Lo curioso fue que, al catalogar, encontré libros que había olvidado por completo y otros que ni siquiera recordaba tener. Descubrí que, aunque aún no es tan amplia como me propongo, mi colección tiene una temática asombrosamente variada: narrativa, novela de género, teatro, cuento, poesía, fotografía, periodismo, matemáticas, ciencias, viajes, geografía, literatura infantil, clásicos, psicología, filosofía, política, música, historia, religión, gramática, diccionarios, mitología, ensayos, epístolas, biografías y diarios. La mayoría de esos libros están en español, pero también tengo muchos en inglés e incluso algunos en francés, aunque yo no leo ni hablo francés.
Hace tiempo me propuse construir una biblioteca personal con al menos mil volúmenes. Aún no lo consigo, pero cada vez estoy más cerca. No sé si, con los años, mi colección terminará dispersa por librerías de segunda mano o, peor, en los depósitos del Salvation Army. Eso lo decidirán mis hijos o, si tengo suerte, mis nietos. Me temo que mis hijos ni siquiera se tomarían el trabajo de donar o vender los libros, a menos que recibieran una oferta realmente tentadora. Pero esa será su decisión, y yo no estaré aquí para verlo, por suerte.

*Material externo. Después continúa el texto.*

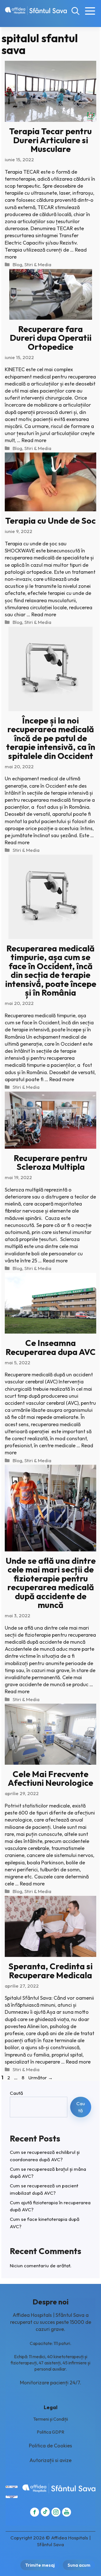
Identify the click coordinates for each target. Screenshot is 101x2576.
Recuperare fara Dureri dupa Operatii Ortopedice (50, 338)
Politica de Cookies (50, 2445)
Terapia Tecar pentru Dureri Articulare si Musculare (50, 140)
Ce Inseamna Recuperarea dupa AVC (51, 1347)
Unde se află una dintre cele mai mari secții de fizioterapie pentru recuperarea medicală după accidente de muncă (51, 1582)
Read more (34, 440)
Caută (16, 2093)
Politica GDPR (50, 2432)
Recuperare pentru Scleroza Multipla (50, 1162)
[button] (75, 10)
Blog (17, 264)
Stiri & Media (37, 264)
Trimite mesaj (40, 2565)
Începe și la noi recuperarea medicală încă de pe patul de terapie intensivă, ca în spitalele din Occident (50, 738)
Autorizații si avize (50, 2460)
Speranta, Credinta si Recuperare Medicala (50, 1971)
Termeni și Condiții (50, 2419)
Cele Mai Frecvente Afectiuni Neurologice (50, 1778)
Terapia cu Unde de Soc (50, 520)
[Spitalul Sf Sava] (36, 10)
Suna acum (79, 2565)
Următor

Mientras tanto, seguiré coleccionando libros. Ojalá llegue a mil, o cinco mil, o un millón. Disfrutaré de su presencia, de su olor a papel viejo, de sus páginas crujientes y quebradizas. Y, desde luego, seguiré fomentando el amor por la lectura en mi nieta Valentina, quien, por ahora, es la única de mi descendencia que muestra interés por el maravilloso arte de leer. Pronto crecerán los gemelos, y otros nietos vendrán, hijos de mi hijo menor. A todos les mostraré mis tesoros y les abriré los cientos de puertas mágicas que llenan mis estantes. Crecerán, formarán sus gustos y se alejarán de muchas cosas que sus padres y abuelos quisiéramos que fuesen, porque así es la vida, porque todos lo hacemos. Pero tendrán a su alcance la inigualable magia de una biblioteca, creada para ellos por su abuelo, que creyó en el poder de las historias escritas y les dejó el mejor regalo que se puede hacer: libros.